PRODROMUS au TRIPTYQUE d’Angers / Didier Goldschmidt (juillet 2008)


Dans la maison peinture



Les enfants sont montés dans leur chambre. Un verre de vin reste sur le piano. La porte est ouverte sur la rue. Sur le trottoir, le peintre fume une cigarette avec une amie, sous le regard de Claude Forget qui les croque à l’œil aigü de son Leica. Où est Anna ? Anna Hartmann est venue d’Allemagne pour un Paris d’art et d’esprit qui doit tant aux Européens, à leur esprit cosmopolite.


Tous deux ont créé Prodromus, rue Saint-Sébastien, un endroit préoccupé par cette pratique quotidienne : tenir en balancier, la peinture et la vie.


Les tableaux ici sont à portée de main.

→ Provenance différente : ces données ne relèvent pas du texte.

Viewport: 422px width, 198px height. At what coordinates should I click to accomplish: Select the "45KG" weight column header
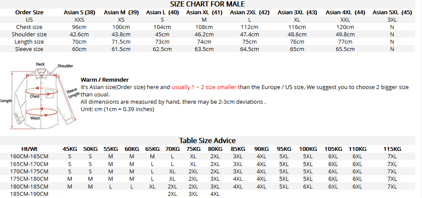[70, 149]
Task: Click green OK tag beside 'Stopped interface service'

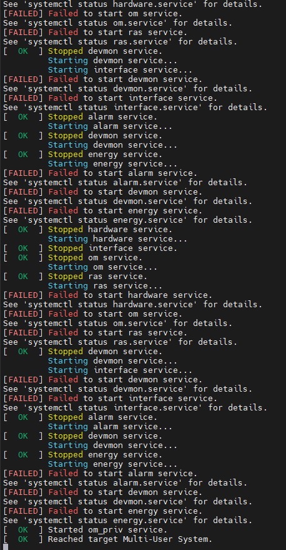Action: (x=22, y=248)
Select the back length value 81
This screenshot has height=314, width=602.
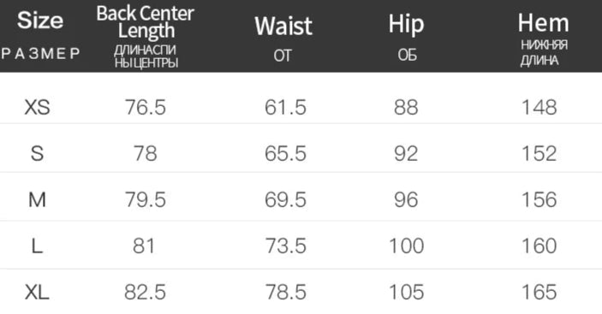pos(144,246)
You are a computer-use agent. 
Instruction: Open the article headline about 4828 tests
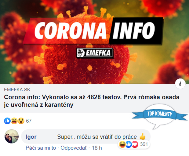click(92, 101)
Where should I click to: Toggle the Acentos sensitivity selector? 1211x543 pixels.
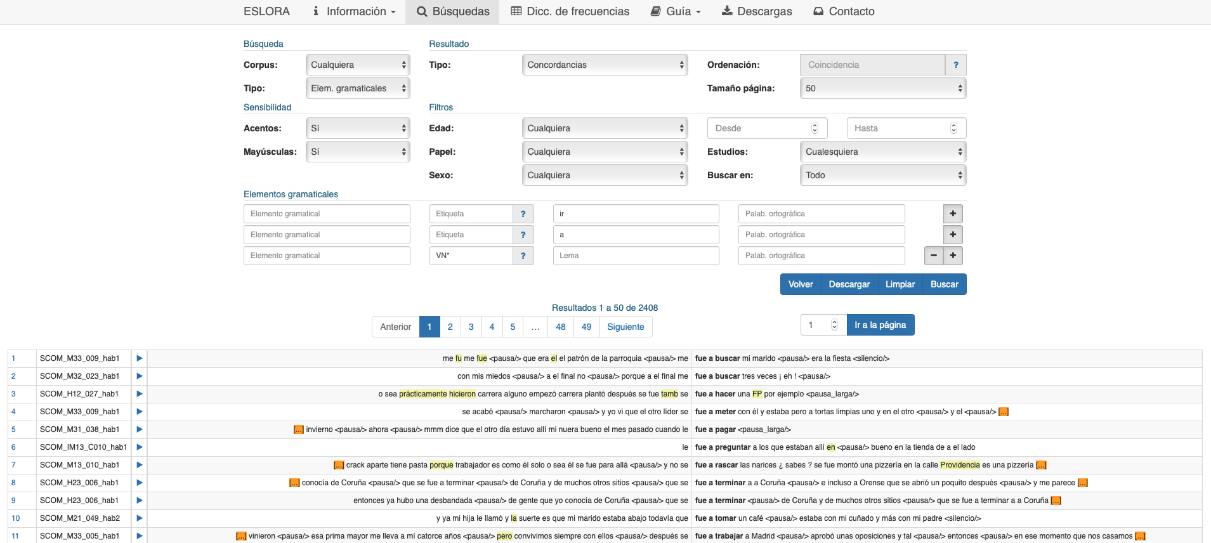point(358,128)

Vivants. Dans l’ancienne boutique de plain-pied dont l’enseigne promet encore des liqueurs ou du vin, entre un rire, un homme assis derrière la vitrine, un silence, chaque toile partage la vie de ceux qui entrent et sortent.


Pas plus qu’on n’isole la durée de l’instant, on ne sépare l’art de la vie. C’est dans leur imbrication fertile que naît parfois la peinture.


Davantage qu’à la critique, exposer - pour la galerie comme pour le peintre - c’est s’exposer au risque d’une relation rompue entre l’œuvre et le monde. L’œuvre sans le regard qui l’emporte, dépérit dans l’autarcie narcissique de son créateur. Aussi, pour rendre son éclosion possible, il faut des passeurs.


Loin des galeries où l’on manie le chic et l’asepsie comme pour promettre - et garantir ! - l’innocuité de la peinture, Anna Hartmann et Claude Forget portent la vie dans l’intimité de l’œuvre et affrontent la peinture au risque de ce qui l’inspire et qu’elle ne peut renier.


Enfants de Robin Goldring, façades parisiennes et bleus crétois de Yannis Markantonakis, Bestiaire d’Olivier Charpentier, terre jurassienne de Pascal Lombard, zincs de Bernard Morel, averses écossaises de Grégoire Hespel, labours encrés d’Astrid de La Forest, métaux aériens de Jean Murgue, grand-angles gravés de Pierre Collin.


Garder la peinture en route, faire route avec les peintres. Longue et méditative randonnée dont Prodromus a pour vocation de rester, pour longtemps encore, l’auberge inattendue.